A breakdown of the data by market shows that asking rents for ground floor space in high-end retail corridors, such as Fifth Ave. between 48th and 59th streets and Madison Ave. between 57th and 67th streets, rose dramatically–22% and 38%, respectively. Overall, the average asking rent for ground floor space along the primary retail streets increased 4.9%.

“There were no real surprises in the report,” says Michael Slattery, REBNY’s senior VP, research. “It showed a certain stability in the marketplace. The numbers indicate that it’s not robust, but still positive.”

Average asking rents for all retail space in Midtown South declined 1.4%. Major retail corridors Downtown also fell. For instance Hudson Street in Tribeca had a 1.6% decline and Broadway in Lower Manhattan had a 7.4% decline for ground floor space. REBNY analysts suggest these declines Downtown reflect a continuing struggle in these areas to recover from the effects of September 11.

Slattery adds, “It’s not that anyone’s shying away. They’re making business decisions.
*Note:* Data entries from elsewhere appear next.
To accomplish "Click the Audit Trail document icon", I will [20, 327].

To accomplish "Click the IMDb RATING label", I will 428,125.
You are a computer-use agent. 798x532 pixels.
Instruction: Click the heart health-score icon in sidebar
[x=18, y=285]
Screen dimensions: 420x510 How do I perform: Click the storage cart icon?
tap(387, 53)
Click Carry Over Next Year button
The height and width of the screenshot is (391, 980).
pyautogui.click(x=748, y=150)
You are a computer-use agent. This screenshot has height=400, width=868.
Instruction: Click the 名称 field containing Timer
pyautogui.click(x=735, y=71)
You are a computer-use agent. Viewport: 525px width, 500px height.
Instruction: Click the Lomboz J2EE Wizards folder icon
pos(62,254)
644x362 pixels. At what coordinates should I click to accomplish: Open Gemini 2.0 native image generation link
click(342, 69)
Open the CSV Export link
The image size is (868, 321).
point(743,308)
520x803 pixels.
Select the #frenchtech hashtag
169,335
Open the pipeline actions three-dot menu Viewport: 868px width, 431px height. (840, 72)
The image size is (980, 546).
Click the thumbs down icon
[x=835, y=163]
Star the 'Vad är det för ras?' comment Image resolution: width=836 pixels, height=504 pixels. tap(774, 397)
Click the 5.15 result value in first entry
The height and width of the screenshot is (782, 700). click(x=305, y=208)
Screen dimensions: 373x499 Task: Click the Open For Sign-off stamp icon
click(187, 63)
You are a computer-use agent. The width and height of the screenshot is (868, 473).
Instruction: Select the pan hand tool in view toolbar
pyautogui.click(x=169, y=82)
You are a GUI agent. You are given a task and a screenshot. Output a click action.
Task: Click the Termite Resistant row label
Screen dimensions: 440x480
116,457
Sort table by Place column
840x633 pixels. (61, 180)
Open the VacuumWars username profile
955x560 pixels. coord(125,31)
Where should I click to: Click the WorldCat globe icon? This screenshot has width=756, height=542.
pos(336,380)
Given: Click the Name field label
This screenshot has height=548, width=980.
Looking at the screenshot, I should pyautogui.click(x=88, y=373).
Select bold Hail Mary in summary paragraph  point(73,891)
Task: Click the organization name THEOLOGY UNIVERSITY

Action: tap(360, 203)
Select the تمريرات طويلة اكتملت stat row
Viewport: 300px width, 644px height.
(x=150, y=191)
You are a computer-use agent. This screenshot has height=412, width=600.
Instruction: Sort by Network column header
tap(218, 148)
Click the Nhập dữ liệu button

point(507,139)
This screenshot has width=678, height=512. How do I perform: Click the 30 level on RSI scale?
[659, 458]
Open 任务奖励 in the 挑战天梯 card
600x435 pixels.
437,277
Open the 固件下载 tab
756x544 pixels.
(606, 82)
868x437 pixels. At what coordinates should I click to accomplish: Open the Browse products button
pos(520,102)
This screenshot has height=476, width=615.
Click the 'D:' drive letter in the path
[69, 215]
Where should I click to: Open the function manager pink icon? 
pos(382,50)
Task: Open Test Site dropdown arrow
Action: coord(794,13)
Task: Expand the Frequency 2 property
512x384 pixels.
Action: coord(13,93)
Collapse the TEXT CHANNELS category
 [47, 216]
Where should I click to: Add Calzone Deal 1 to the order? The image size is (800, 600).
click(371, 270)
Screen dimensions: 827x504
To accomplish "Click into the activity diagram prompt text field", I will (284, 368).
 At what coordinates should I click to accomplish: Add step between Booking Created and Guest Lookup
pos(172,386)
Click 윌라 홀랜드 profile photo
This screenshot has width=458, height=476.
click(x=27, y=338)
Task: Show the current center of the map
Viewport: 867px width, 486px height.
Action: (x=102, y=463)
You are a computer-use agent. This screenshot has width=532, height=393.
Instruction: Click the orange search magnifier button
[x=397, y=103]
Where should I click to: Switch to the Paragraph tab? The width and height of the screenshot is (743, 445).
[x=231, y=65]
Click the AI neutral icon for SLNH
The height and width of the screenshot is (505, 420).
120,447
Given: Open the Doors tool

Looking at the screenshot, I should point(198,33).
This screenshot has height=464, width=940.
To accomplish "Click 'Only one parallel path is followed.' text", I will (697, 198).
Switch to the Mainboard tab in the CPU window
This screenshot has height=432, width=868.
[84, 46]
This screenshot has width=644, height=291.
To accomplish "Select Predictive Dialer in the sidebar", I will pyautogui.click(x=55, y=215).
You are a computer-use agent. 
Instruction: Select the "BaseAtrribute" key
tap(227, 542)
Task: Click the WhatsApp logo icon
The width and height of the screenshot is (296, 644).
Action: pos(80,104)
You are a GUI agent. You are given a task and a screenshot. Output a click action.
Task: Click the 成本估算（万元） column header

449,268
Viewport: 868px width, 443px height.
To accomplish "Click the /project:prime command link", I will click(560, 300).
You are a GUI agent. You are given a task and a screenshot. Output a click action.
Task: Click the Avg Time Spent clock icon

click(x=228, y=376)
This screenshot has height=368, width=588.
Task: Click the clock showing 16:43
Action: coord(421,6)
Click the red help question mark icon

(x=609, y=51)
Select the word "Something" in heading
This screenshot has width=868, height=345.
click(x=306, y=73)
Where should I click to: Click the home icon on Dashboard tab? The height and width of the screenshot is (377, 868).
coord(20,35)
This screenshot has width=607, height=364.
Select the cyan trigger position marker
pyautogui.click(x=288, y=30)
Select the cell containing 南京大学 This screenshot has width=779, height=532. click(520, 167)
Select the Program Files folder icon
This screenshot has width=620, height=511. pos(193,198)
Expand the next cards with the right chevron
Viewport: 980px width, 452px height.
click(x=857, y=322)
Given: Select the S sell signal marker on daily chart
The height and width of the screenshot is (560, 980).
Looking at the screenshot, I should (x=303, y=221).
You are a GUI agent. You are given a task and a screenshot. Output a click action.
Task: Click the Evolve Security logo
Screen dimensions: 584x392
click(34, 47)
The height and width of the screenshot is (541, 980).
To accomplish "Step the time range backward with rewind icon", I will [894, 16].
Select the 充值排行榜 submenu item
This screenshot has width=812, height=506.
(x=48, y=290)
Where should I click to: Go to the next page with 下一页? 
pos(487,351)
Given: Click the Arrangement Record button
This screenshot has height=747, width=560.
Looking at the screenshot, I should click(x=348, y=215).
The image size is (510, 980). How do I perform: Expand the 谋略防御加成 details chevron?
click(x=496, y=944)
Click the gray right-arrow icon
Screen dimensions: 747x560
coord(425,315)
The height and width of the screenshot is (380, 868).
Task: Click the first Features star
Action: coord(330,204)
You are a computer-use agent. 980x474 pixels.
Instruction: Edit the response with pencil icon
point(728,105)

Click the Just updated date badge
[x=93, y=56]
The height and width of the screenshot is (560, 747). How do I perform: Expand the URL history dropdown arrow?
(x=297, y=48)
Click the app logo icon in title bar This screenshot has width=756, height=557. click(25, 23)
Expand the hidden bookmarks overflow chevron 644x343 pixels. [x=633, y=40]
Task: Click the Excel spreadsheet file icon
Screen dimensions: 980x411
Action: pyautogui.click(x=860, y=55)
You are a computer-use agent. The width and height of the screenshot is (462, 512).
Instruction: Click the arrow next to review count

The Downtown dip is a continual problem.” He anticipates there will be more activity Downtown within the next six months if the economy picks up and job growth is realized. “Hopefully in six months there will be a big change in lower Manhattan.”

While the report indicated vibrant tenant activity, it also showed that landlords have had an increased willingness to negotiate lease terms to help close the deal while holding average asking rents nearly constant. For example, many landlords have been willing to offer generous tenant work packages or less frequent base year rent increases for credit-worthy tenants who are prepared to sign a lease.

REBNY advisory group member Robin Abrams, VP at LANSCO, suggests favorable lease terms offered by landlords should be encouraging to tenants. “We have found that a lot of potential tenants have been hesitant to pull the trigger over the past few months due to uncertainty in the economy, the war in Iraq and tax increases in New York, among other factors. But, after some coaxing on the part of landlords, tenants can find a lot of opportunity out there right now.”

“The report shows a snapshot of a market that seems to offer opportunity for retailers looking to establish or expand their presence in New York City,” says Steven Spinola, president of REBNY. “There is premium space available on some of the most sought after retail venues in the world. Retailers should take note that while space is available, asking rents are relatively stable and, in some cases, edging slightly higher.”

The REBNY Retail Report is issued twice a year in the Spring and Fall by the REBNY Stores Committee. Findings are reviewed by an advisory group that distills and analyzes the data. The report provides comprehensive information about available retail space and asking rents in Manhattan. The report presents all available data on retail space by geographic area and focuses on the ground floor space on the major retail streets. It provides an objective and reliable source for discerning market trends.

Space information has been provided on a confidential basis by REBNY member firms including: Abrams Realty Corp., CBRE Retail Services NY Tri-State Region, Cushman & Wakefield Inc., David S. Kriss Realty Company Inc., Insignia/ESG Inc., Madison HGCD LLC, Murray Hill Properties, Newmark New Spectrum Retail LLC, Northwest-Atlantic Partners Inc., Robert K. Futterman & Associates LLC, Rockrose Development Corp., Rose Associates Inc., Staubach Retail Services, The Lansco Corp., Walker, Malloy & Co. Inc., Walter & Samuels Inc. and Winick Realty Group.